– Руки, паскуда, руки в гору! Вот только рыпнись – на запчасти разберем!

Да только он, наоборот, их разбирает, несет на стены, на столы взбесившейся силой, в единой сцепке, спайке с ними разом рушится. И батя, батя с пола придавленную голову заламывает кверху, оскаленным лицом к Валерке тянется в предельном натяжении всех жил:

– Не надо, стой, сынок, не надо! Прошу, сынок, сдайся!.. Сын-о-о-ок!.. – И оборвался батин рык, словно упало, перерубив его, стальное полотно – так он кого-то снова молотнул, раз только двинул – и простор ему, дорога… во что-то мягкое, мясное наступил, заголосившее придавленной свиньей, и на свободу выломился, воздух… кусал его, всей ширью набирал, незыблемо себя поставивший, железно утвердивший перед властью ублюдочной, инопланетной вот этой, набирал и не мог надышаться никак, с такой режущей болью, с такой сладкой неспособностью вместить, что как будто была впереди еще целая жизнь, непочатая воля и как будто совсем ничего ему от беспредельности этой уже не осталось.

2

Неудержавшийся, бессильно обвалившийся на деревянную скамейку у стены, Саша впервые видел настоящего Угланова так близко – человека из кожи, с морщинами, родинками и заметной стерней на впалых щеках: сильный выпуклый лоб – словно кожух реактора на тепловых или быстрых нейтронах (ну навязывал, видимо, Сашин рассудок Угланову нечеловеческие, инфернальные прямо черты), песьи карие глаза с оттянутыми книзу острыми наружными углами, обезжиренное, состоящее из одних только острых, упрямых бугров, костяное лицо с прямым таким обыкновенным русским носом и тонкогубым, плотно сжатым ртом; какой-то изъян челюстного строения, недоразвитие, ущербный подбородок, но как-то вот не замечается, не видится как слабость – угадывается сила по тому, как смотрит человек. В прямом пустом и сильном этом взгляде не только Саши – вообще людей не содержалось никаких – настолько, насколько фасеточный глаз насекомого не дарит человеку ни малейшей задержки впечатления в своих несметных омматидиях; глядя вот в эти стершиеся о людей, не то еврейские, не то татарские глаза, Саша не мог отделаться от чувства, что монстр видит не лицо, не норов, не повадки – лишь электрические вспышки разной яркости, и только то, что может бить и резать, – явление ощутимой для Угланова покупательной силы, проходческой мощности – фиксируется этими участками открытой чуткой слизи.

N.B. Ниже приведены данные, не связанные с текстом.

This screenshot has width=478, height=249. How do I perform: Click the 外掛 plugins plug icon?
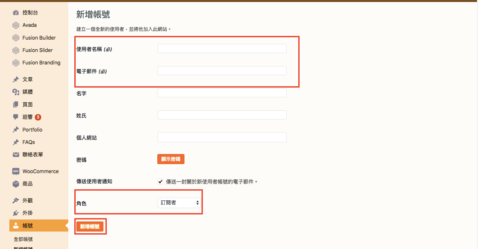16,213
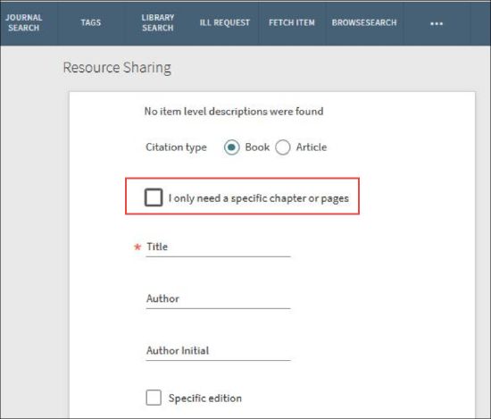This screenshot has width=491, height=419.
Task: Go to Library Search
Action: point(158,22)
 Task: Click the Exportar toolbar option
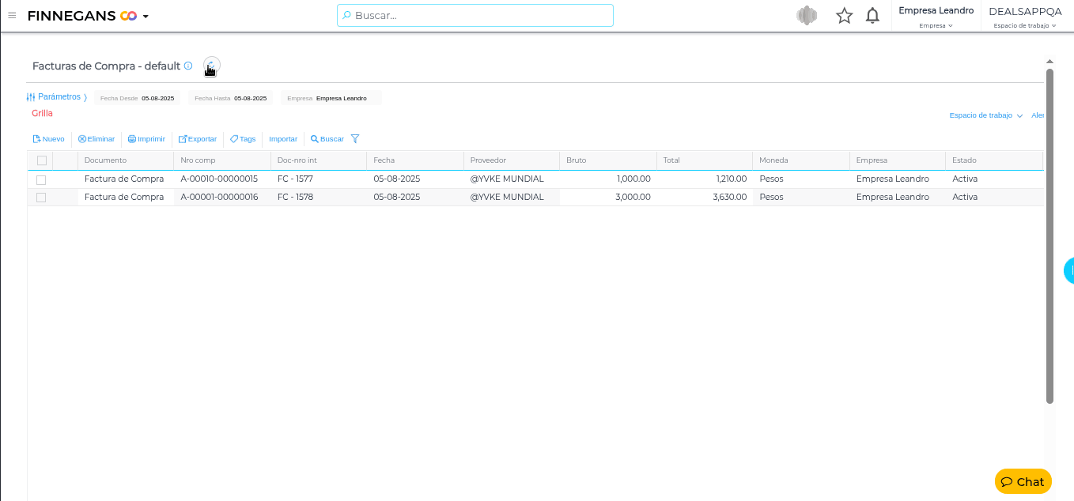click(x=198, y=139)
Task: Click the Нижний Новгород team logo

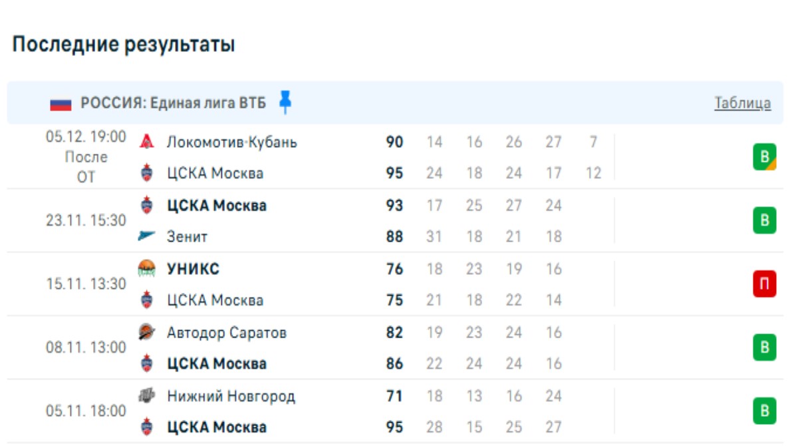Action: pos(147,396)
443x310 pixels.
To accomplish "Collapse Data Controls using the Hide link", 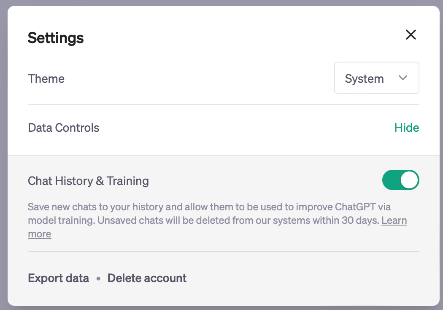I will click(407, 128).
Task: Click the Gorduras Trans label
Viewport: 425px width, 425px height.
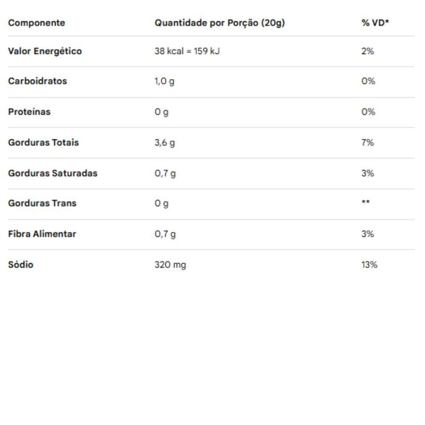Action: (43, 203)
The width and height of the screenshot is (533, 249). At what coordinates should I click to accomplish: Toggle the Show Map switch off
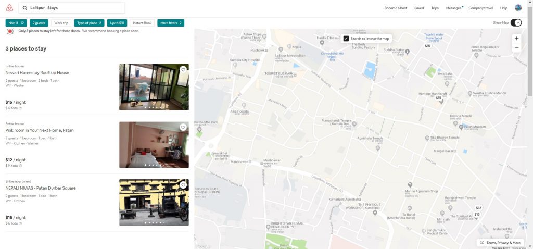[516, 23]
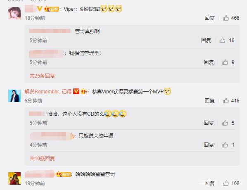Viewport: 247px width, 190px height.
Task: Like the 'Viper：谢谢您嘞' comment with 466 likes
Action: pyautogui.click(x=226, y=18)
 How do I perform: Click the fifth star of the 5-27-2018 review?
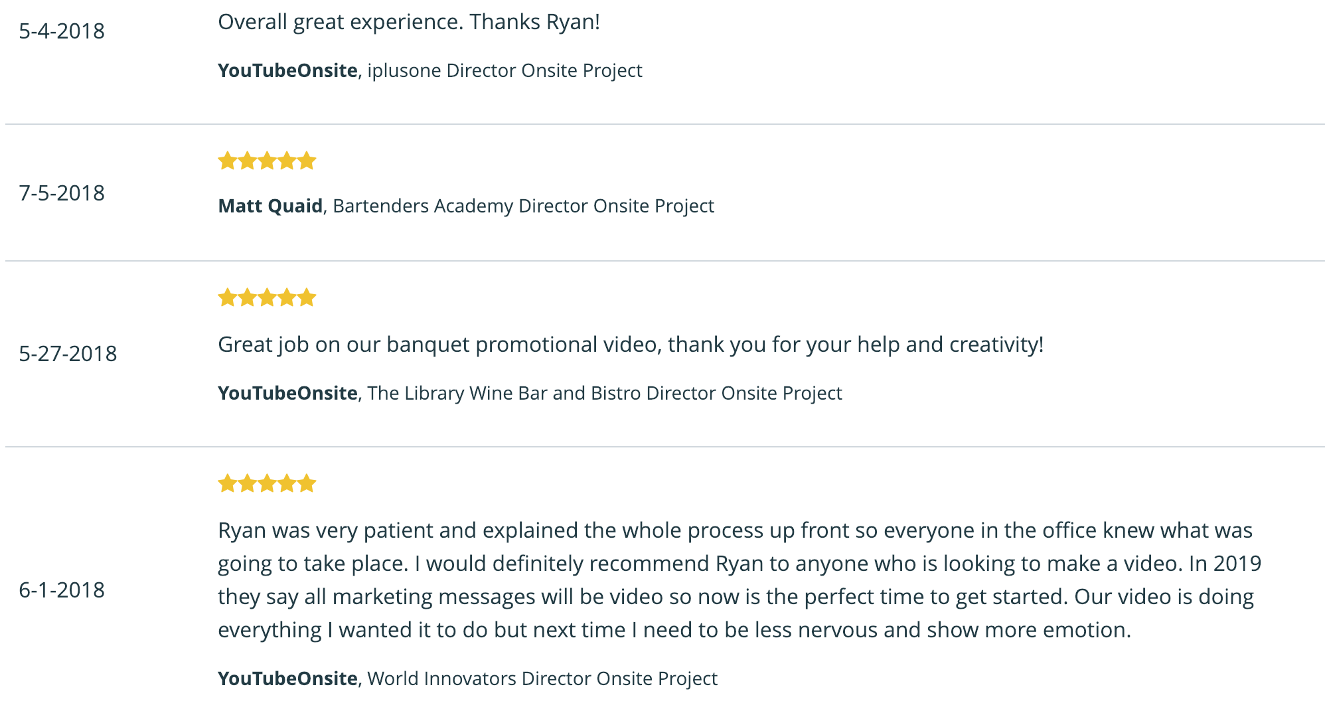(307, 297)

– Женат? – поверх дымящегося кипятком прозрачного стаканчика бесцветно шевельнулись губы, и Саша обомлел от этого вопроса – казалось, навсегда обрезанного этой углановской фасеточной незрячестью – о человеческом, обыкновенном, земляном, расколошмаченной посуде, визгах, сварах…

– В смысле? – Он отозвался, как дебил, не понимая, зачем Угланову касаться личной правды позвоночного, млекопитающего Саши, перед тем как его уничтожить. Неужели ему интересно, охота тратить время на игры в «человечность» и «доброго»?

– В смысле детей еще не сделал?

– Нет. Пока нет… вот как-то не сложилось… – спохватчиво затараторил, вываливая перед Углановым свое интимно-нутряное, вытягивая кишки, струну отцовской гордости и прочий малоценный ливер… сейчас еще спросит: «А что так?» – и будет долго слушать и кивать тому, как у него, Чугуева, не вышло, и главное, он, Саша, сам себе не веря, почуял благодарную собачью готовность «поделиться»…

– А у Демида трое, – Угланов прохрустел завистливо. – Когда только успел. И палки мне в колеса, и эти вот… палки… А от меня жена ушла. Сбежала со всемирно знаменитым композитором. От меня, человека, который может дать вообще все. Я когда слышу что-то там про равные возможности, «всем по-о-о-ровну», меня всего прям так и выворачивает. Какое нахрен «поровну» в природе, когда другого любят – не тебя? Вот бабы не делятся поровну. Мясо с дырками – да, то, которое с подиумов продается в купальниках, а вот бабы живые, настоящие – нет. Даются одному. И никаких блокирующих пакетов. Исключительно личный стопроцентный контроль. И почему не мне-то, а? Несправедливо. И одно утешает: обязательно сдохнем когда-нибудь все и тогда уравняемся. – Нет, не с Сашей он – сам с собой говорил. И сломал сам в себе эту тягу – редчайшее счастье? – отключиться от акционерной войны за Могутов хотя бы на дление, сократиться до личного, до «души», «до любви», до того, в чем он нищим оставался, Угланов: – Ну так сколько Демид обещал тебе за размещение откинуть?